» **What you should do**
Return all the records, each one exactly as given.

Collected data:
—————

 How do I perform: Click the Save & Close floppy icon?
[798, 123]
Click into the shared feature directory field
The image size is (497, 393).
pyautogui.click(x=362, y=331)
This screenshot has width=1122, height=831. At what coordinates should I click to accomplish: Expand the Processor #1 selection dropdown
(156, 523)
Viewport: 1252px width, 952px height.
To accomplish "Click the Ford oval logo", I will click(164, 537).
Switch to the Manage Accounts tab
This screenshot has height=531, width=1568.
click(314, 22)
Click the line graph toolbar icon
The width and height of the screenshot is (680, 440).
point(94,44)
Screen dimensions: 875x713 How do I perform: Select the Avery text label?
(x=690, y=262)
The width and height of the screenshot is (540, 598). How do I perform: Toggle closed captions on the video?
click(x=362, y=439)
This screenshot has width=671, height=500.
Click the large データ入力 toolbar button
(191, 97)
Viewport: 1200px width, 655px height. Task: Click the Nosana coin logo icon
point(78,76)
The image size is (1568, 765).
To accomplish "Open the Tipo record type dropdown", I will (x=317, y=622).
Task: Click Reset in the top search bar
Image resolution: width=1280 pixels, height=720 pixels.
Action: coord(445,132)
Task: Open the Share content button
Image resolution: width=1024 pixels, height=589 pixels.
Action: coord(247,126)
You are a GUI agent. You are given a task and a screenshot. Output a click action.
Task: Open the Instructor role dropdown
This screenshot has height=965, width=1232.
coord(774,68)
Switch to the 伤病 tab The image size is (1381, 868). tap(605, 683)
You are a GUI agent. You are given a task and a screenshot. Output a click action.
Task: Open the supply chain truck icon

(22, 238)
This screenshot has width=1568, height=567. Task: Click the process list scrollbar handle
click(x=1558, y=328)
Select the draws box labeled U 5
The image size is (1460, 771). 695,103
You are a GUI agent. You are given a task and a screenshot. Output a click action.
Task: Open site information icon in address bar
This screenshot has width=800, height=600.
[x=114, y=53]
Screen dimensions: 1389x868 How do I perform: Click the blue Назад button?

—————

» **Solved exercise**
 How do I perform: Click the Save & Close floppy icon?
[798, 123]
Click into the shared feature directory field
The image size is (497, 393).
pyautogui.click(x=362, y=331)
This screenshot has width=1122, height=831. At what coordinates should I click to accomplish: Expand the Processor #1 selection dropdown
(156, 523)
Viewport: 1252px width, 952px height.
To accomplish "Click the Ford oval logo", I will click(164, 537).
Switch to the Manage Accounts tab
This screenshot has height=531, width=1568.
click(314, 22)
Click the line graph toolbar icon
The width and height of the screenshot is (680, 440).
point(94,44)
Screen dimensions: 875x713 How do I perform: Select the Avery text label?
(x=690, y=262)
The width and height of the screenshot is (540, 598). How do I perform: Toggle closed captions on the video?
click(x=362, y=439)
This screenshot has width=671, height=500.
Click the large データ入力 toolbar button
(191, 97)
Viewport: 1200px width, 655px height. Task: Click the Nosana coin logo icon
point(78,76)
The image size is (1568, 765).
To accomplish "Open the Tipo record type dropdown", I will (x=317, y=622).
Task: Click Reset in the top search bar
Image resolution: width=1280 pixels, height=720 pixels.
Action: coord(445,132)
Task: Open the Share content button
Image resolution: width=1024 pixels, height=589 pixels.
Action: coord(247,126)
You are a GUI agent. You are given a task and a screenshot. Output a click action.
Task: Open the Instructor role dropdown
This screenshot has height=965, width=1232.
coord(774,68)
Switch to the 伤病 tab The image size is (1381, 868). tap(605, 683)
You are a GUI agent. You are given a task and a screenshot. Output a click action.
Task: Open the supply chain truck icon

(22, 238)
This screenshot has width=1568, height=567. Task: Click the process list scrollbar handle
click(x=1558, y=328)
Select the draws box labeled U 5
The image size is (1460, 771). 695,103
You are a GUI agent. You are given a task and a screenshot. Output a click action.
Task: Open site information icon in address bar
This screenshot has width=800, height=600.
[x=114, y=53]
Screen dimensions: 1389x868 How do I perform: Click the blue Назад button?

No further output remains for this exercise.